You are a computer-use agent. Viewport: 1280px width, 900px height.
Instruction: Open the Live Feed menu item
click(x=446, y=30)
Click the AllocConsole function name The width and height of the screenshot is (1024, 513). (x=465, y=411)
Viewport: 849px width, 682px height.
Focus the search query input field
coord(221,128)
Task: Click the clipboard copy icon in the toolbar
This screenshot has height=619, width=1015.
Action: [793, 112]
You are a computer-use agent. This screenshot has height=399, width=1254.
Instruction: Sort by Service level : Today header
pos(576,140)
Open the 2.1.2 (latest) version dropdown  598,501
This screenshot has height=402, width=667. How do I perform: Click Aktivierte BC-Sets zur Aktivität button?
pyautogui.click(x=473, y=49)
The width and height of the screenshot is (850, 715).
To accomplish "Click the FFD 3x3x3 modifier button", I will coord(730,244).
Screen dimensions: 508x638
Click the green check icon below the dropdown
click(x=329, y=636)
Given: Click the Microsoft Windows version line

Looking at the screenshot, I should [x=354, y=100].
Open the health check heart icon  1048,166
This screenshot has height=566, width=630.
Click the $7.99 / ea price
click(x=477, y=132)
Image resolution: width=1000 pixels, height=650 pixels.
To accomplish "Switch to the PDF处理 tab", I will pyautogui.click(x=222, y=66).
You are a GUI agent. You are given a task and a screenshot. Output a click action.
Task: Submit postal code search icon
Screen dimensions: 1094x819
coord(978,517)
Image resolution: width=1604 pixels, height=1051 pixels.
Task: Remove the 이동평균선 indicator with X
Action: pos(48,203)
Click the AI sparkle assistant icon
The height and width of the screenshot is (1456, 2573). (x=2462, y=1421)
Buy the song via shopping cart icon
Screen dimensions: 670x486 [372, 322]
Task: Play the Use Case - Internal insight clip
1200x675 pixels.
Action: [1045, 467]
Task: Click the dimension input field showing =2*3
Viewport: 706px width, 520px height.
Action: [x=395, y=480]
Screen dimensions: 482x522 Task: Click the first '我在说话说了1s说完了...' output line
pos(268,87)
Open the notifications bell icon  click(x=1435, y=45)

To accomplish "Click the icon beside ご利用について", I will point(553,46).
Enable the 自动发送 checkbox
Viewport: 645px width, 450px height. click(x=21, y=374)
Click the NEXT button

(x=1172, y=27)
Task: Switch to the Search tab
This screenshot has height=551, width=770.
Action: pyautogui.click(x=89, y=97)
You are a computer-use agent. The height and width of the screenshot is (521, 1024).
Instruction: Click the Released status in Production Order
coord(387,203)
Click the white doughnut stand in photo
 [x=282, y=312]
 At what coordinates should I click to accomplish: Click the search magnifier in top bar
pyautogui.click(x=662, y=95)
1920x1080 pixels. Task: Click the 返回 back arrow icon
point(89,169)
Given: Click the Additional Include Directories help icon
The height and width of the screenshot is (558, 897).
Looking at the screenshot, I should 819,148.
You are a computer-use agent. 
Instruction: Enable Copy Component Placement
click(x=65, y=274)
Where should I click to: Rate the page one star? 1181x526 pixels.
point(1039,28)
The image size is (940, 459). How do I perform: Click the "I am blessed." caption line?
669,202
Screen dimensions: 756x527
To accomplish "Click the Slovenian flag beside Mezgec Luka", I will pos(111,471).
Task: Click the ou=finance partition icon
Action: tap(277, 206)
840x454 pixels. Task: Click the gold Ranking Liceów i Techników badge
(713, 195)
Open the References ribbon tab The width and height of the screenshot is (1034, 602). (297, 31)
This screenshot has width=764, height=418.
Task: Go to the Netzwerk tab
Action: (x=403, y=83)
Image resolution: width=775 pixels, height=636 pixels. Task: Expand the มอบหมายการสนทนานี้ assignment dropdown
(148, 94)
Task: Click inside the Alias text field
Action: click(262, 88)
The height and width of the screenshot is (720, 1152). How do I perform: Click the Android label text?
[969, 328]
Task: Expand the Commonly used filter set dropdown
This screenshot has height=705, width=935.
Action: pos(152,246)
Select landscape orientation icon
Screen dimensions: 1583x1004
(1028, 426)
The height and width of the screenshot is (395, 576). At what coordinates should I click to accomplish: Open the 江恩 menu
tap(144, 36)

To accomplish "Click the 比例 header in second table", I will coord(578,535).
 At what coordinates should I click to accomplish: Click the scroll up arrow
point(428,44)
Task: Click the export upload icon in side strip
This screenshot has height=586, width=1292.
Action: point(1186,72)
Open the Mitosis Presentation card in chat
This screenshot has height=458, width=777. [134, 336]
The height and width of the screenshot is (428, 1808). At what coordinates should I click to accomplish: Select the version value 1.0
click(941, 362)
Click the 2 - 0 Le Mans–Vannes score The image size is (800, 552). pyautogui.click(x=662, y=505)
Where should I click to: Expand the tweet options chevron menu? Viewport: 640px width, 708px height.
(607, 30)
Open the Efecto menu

WHAT THE EXERCISE ASKS:
If a line of the material contains the word "Switch", pick it out and copy it.

RESPONSE TO THIS EXERCISE:
To accomplish "Switch to the PDF处理 tab", I will pyautogui.click(x=222, y=66).
Task: Switch to the Search tab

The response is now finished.